Smart Factory – In der intelligenten Fabrik kommunizieren die einzelnen Werkstücke, Maschinen und Transportfahrzeuge zukünftig selbständig untereinander und mit dem Personal. Zum Beispiel wissen die Stapler im Lager bei neuen Transportaufträgen selbst, welches Fahrzeug gerade frei ist und am nächsten an der zu transportierenden Kiste steht, und bewerben sich um die anstehenden Aufträge. Maschinen erkennen mögliche Fehlfunktionen und fordern autonom Hilfe an der richtigen Stelle an.
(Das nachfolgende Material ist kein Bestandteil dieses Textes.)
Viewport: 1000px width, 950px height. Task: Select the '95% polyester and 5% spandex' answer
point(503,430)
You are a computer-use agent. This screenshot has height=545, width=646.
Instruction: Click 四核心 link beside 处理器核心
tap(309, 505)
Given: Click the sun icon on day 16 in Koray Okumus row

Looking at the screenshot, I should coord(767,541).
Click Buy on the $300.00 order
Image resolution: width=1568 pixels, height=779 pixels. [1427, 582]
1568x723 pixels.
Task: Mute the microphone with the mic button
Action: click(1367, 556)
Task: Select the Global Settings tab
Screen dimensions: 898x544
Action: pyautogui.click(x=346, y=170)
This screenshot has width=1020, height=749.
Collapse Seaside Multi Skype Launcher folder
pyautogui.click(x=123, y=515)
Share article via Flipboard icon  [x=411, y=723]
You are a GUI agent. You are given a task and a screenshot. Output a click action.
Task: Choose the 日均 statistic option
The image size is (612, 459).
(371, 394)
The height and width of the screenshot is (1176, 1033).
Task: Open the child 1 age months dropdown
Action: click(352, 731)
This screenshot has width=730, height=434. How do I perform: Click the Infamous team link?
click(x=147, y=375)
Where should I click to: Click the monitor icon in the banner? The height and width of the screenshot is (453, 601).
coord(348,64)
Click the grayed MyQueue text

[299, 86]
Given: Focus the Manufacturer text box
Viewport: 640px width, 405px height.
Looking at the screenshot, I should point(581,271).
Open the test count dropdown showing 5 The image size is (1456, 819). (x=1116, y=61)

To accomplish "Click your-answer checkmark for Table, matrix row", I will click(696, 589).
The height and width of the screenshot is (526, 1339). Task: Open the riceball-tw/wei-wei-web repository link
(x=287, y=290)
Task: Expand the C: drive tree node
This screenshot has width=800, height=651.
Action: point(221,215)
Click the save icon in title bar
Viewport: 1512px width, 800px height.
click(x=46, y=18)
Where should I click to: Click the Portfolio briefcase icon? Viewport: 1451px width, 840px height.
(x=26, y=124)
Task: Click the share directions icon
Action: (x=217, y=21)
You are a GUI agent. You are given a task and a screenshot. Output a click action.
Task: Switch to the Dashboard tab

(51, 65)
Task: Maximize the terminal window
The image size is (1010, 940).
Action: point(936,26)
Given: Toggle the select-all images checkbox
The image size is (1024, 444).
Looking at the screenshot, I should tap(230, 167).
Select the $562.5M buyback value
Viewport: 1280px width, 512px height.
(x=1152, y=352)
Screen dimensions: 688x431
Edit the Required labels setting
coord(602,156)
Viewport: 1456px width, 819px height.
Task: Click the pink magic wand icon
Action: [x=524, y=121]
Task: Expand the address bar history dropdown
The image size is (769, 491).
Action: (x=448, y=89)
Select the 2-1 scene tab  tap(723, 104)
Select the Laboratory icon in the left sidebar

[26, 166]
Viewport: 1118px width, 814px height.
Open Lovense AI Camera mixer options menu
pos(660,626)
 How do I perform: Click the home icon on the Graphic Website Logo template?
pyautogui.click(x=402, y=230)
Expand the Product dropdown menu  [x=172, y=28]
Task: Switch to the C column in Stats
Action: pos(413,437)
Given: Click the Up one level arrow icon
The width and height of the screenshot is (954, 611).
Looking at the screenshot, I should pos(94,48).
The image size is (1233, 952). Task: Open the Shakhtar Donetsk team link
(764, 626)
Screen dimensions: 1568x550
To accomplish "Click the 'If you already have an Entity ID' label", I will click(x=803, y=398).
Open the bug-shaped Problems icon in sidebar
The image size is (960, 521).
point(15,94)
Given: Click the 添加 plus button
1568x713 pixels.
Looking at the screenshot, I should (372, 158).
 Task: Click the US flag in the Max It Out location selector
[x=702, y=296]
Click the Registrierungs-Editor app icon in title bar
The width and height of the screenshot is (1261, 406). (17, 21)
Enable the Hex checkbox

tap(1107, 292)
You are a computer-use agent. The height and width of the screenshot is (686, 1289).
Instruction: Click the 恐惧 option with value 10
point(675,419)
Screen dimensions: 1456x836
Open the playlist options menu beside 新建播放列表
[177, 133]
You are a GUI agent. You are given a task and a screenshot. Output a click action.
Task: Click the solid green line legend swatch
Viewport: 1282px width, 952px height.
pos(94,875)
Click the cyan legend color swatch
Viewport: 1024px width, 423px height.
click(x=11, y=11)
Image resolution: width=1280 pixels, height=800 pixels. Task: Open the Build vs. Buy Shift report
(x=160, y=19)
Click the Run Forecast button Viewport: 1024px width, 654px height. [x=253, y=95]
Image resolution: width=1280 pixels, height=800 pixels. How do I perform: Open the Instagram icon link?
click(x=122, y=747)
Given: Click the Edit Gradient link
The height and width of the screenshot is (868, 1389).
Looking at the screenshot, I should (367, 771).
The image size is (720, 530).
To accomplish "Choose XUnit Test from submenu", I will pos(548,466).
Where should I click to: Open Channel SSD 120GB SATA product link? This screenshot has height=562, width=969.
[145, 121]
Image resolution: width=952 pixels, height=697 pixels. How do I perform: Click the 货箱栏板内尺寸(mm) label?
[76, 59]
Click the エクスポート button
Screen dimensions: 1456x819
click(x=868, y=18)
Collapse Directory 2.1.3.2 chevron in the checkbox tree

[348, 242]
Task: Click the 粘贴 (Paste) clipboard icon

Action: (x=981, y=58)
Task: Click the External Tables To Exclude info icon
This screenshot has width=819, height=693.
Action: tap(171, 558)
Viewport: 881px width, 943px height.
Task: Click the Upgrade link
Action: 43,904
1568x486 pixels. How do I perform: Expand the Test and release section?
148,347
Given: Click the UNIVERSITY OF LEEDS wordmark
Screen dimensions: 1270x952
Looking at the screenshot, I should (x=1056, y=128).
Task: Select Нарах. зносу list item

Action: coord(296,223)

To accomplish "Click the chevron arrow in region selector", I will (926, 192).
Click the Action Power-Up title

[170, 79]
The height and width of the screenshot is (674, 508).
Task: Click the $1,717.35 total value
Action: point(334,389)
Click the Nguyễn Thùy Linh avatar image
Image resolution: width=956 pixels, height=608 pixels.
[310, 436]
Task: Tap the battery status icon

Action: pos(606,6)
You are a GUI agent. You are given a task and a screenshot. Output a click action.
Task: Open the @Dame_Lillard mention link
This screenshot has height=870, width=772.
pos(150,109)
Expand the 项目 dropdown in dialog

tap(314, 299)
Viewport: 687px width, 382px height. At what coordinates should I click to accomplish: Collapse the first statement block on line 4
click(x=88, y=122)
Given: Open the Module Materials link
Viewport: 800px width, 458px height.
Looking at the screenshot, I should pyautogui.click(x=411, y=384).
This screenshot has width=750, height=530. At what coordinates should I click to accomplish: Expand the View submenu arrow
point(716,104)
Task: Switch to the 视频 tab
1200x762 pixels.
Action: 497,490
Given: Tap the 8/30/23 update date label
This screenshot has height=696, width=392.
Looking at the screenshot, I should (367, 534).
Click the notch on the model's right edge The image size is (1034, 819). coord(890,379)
Festgelegte, starre Produktionsstrecken gehören der Vergangenheit an. Die Maschinen kommunizieren untereinander, welche bzw. welcher Zusammenschluss von Einzelmaschinen den anstehenden Auftrag übernimmt und verhindern so Leerlauf- und Wartezeiten. Der Mensch steuert die Anlagen vom Tablet aus oder erhält Informationen, z.B. für die Wartung, mittels Augmented Reality in Echtzeit.

Smarte Logistik

Smart Logistics – Die Anwendung „intelligenter“ Produkte und Maschinen in der Logistik kennzeichnet den Begriff „Smart Logistics“. Beispielsweise sorgen entsprechende Tags für eine opti-male Verladung von Paletten in den LKW und eine direkte Erstellung der Ladepapiere. Das Ortungssystem des LKWs übermittelt die Position in Echtzeit und ermöglicht so eine intelligente Streckenführung und „smarte“ Be- und Entladung.

Smarte Produkte

Smart Product – Das Produkt ist „intelligent“. Es weiß, welche Spezifikationen es erhalten soll, welche Produktionsschritte es bereits durchlaufen hat und welche noch zu erledigen sind. Besonders nützlich für Logistik und Produktion ist es, wenn das intelligente Produkt auch weiß, wann es fertig bearbeitet ist und wohin es verschickt werden muss. Damit werden Wartezeiten vermieden und Kapazitäten effektiv genutzt. Um „intelligent“ zu werden, nutzt das Produkt dabei verschiedene Technologien, z.B. RFID-Tag, Barcode, QR-Code oder Sensorknoten in Kombination mit Software, die das Produkt auf seinem Weg begleiten.